Horaires de travail et santé
En France, seulement 37 % des travailleurs ont des horaires de travail « normaux » (35h du lundi au vendredi avec deux jours de repos hebdomadaire). Ce sont ceux qui respectent le mieux notre biorythme. Les autres horaires, travail posté, de nuit, horaires et jours variables, heures supplémentaires, etc., sont atypiques et peuvent perturber notre horloge biologique. L’alimentation et la vie en société sont modifiées, ce qui peut provoquer des troubles fonctionnels dus à la désynchronisation de nos rythmes biologiques et aboutir à des insomnies, des troubles de l’humeur, voire la dépression.
AVENIR SANTÉ MUTUELLE tente d’en savoir plus sur les symptômes et les conséquences d’horaires atypiques et sur les moyens d’en limiter les nuisances sur la santé.
Une horloge interne de 24h
Depuis que l’Homme existe, et comme beaucoup d’êtres vivants du monde végétal ou animal, notre activité biologique est réglée selon une horloge interne dont le cycle est calé sur le temps de rotation de la terre autour du soleil, c’est à dire 24h. Notre alimentation, notre sommeil, et plus généralement nos processus physiologiques sont synchrones avec cette régularité solaire. C’est le cycle circadien, cette régularité qui nous donne envie de dormir la nuit et qui nous maintien éveillé le jour. Mais justement, ce cycle biologique est très sensible aux événements externes qui pourraient simuler un dysfonctionnement de ce cycle solaire. Le manque de lumière, dans la journée, ou, au contraire une luminosité en dehors des heures nocturnes.
Les horaires de travail dits « normaux » répondent le mieux à ce besoin de régularité. Par horaires « normaux », il faut comprendre la semaine de 5 jours, avec des horaires réguliers, situés généralement dans une fourchette de temps entre 8h et 20h avec deux jours de repos hebdomadaires. Tout aménagement des horaires de travail situé en dehors de ce cadre « standard » est considéré comme « atypique ».
L’impact négatif des horaires atypiques
Les horaires atypiques ne s’entendent pas seulement dans le cadre professionnel.
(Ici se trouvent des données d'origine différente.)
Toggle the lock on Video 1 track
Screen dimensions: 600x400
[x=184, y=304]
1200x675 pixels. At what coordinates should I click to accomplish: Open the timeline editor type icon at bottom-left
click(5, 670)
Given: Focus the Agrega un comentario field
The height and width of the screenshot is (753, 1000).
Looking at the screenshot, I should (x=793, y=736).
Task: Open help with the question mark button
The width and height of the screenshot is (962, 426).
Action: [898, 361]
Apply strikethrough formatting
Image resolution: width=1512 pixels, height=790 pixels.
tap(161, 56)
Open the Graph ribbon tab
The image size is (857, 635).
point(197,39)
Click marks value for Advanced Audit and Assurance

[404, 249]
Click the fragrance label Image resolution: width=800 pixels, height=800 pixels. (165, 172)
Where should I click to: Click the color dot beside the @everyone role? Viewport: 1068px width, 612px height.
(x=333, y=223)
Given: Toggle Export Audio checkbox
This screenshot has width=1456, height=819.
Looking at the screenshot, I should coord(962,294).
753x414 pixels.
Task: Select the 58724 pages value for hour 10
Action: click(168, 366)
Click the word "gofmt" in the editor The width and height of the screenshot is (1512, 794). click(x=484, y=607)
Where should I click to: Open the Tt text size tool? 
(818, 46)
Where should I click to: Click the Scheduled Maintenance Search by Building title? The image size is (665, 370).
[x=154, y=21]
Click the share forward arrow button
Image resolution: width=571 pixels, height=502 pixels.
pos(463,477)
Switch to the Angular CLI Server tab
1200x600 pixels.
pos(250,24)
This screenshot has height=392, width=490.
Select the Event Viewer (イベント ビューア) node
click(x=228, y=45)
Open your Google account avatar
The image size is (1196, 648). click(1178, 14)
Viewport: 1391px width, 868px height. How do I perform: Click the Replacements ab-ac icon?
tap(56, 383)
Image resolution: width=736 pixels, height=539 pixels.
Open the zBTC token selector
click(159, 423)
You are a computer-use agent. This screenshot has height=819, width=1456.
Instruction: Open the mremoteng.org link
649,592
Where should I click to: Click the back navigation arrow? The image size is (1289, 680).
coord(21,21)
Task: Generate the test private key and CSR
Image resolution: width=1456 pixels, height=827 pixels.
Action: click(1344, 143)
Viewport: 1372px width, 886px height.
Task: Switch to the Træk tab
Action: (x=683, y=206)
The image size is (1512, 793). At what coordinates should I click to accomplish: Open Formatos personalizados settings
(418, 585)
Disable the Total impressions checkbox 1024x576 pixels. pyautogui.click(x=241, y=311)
Les modes de vie peuvent également exercer une influence sur notre cycle circadien, en voyage par exemple, avec des habitudes de vie différentes, à l’occasion de sorties nocturnes répétées, etc. Mais c’est bien le métier que l’on exerce et ses contraintes horaires qui vont avoir le plus fort impact sur notre horloge biologique. Rester éveillé la nuit, dormir le jour, manger à des horaires irréguliers, des repas pas toujours équilibrés et « sur le pouce », avoir un rythme de travail qui modifie constamment les périodes de sommeil, peuvent avoir des répercussions physiques et accroître le risque de problèmes de santé, y compris de cancer.
La modification de notre rythme biologique peut perturber la production des substances chimiques essentielles au fonctionnement de notre corps. Le manque de lumière, dans le cas d’un travail de nuit, peut diminuer la quantité de vitamine D ou de mélatonine (qui contribue à ralentir le développement des tumeurs) ou bien encore influencer la production de certaines hormones comme les œstrogènes.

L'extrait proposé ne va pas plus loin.